O senador Styvenson Valentim (Pode-RN) protocolou um requerimento no Senado Federal, nesta quarta-feira (13), para a criação de uma Comissão Parlamentar de Inquérito (CPI) destinada a investigar os gastos federais com anistiados políticos, beneficiados pela Comissão da Anistia. Ele coletou assinaturas de apoio de 30 senadores, três a mais do que o número mínimo necessário para esse tipo de requerimento.

Na proposta, o senador diz que e as reparações são “uma verdadeira pensão às custas dos impostos pagos com sacrifício pelo cidadão brasileiro” e destaca como “beneficiados” os ex-presidentes Luiz Inácio Lula da Silva e Dilma Rousseff, além do ex-ministro José Dirceu, todos do PT.

“Concedidas com pouca ou nenhuma transparência, em processos que muitas vezes estão desaparecidos, as reparações parecem contemplar, na sua esmagadora maioria, figuras carimbadas da chamada esquerda brasileira, o que levanta sérias suspeitas de direcionamento”, diz o senador.

Entre 1995 e 2017, um total de R$ 13,4 bilhões foi repassado a anistiados políticos – mais da metade das indenizações foi paga a ex-militares.

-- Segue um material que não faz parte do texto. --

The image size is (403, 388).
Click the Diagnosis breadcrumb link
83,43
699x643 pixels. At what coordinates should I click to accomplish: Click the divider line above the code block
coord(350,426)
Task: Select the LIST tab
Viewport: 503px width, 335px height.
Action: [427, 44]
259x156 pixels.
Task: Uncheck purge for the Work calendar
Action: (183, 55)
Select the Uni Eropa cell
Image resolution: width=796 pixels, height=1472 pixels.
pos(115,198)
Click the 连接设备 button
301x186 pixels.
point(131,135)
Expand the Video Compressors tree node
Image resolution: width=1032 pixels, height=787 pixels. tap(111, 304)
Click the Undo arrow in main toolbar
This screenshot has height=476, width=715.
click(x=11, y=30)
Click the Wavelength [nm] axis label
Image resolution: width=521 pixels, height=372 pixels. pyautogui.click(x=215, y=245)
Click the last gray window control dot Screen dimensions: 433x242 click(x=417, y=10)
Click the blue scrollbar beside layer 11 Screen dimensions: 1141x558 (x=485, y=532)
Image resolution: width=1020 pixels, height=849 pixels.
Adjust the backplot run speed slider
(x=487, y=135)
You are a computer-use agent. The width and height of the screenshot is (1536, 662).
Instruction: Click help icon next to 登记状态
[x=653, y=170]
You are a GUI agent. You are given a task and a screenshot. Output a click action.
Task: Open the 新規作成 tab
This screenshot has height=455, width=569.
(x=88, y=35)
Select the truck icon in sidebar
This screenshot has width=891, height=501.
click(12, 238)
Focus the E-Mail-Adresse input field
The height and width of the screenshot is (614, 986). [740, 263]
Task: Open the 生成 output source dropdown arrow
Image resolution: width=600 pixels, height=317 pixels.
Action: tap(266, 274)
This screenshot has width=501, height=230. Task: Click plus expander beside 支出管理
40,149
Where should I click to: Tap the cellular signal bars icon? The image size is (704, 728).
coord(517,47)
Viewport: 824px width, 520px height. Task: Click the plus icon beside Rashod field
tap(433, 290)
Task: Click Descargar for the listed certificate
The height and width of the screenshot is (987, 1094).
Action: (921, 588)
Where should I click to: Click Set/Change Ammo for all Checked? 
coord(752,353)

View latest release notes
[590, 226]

O pagamento de anistias também tem sido alvo de críticas da ministra da Mulher, da Família e dos Direitos Humanos, Damares Alves. “Já estamos tomando todas as providências. A ordem é pente-fino geral. Vamos abrir essa caixa-preta e revelar à nossa nação o que foi feito com o dinheiro público nesses últimos anos”, escreveu Damares em uma rede social na semana passada.

Ela promete endurecer a concessão do benfício e a primeira vítima desse rigor deve ser a ex-presidente Dilma, cujo pedido de pensão como anistiada repousa sobre a mesa da ministra.

O requerimento para criação da CPI foi apresentado à Secretaria-Geral da Mesa, que ainda precisa conferir todas as assinaturas de senadores. Feito isso, o requerimento precisa ser lido em plenário pelo presidente do Senado, Davi Alcolumbre (DEM-AP), e só então a comissão é oficialmente criada.

Pelo pedido apresentado, a comissão terá dez membros titulares e seis suplentes, com um prazo de quatro meses para trabalhar e um orçamento de R$ 30 mil. A CPI tem poderes de realizar diligências, convocar autoridades e tomar depoimentos.”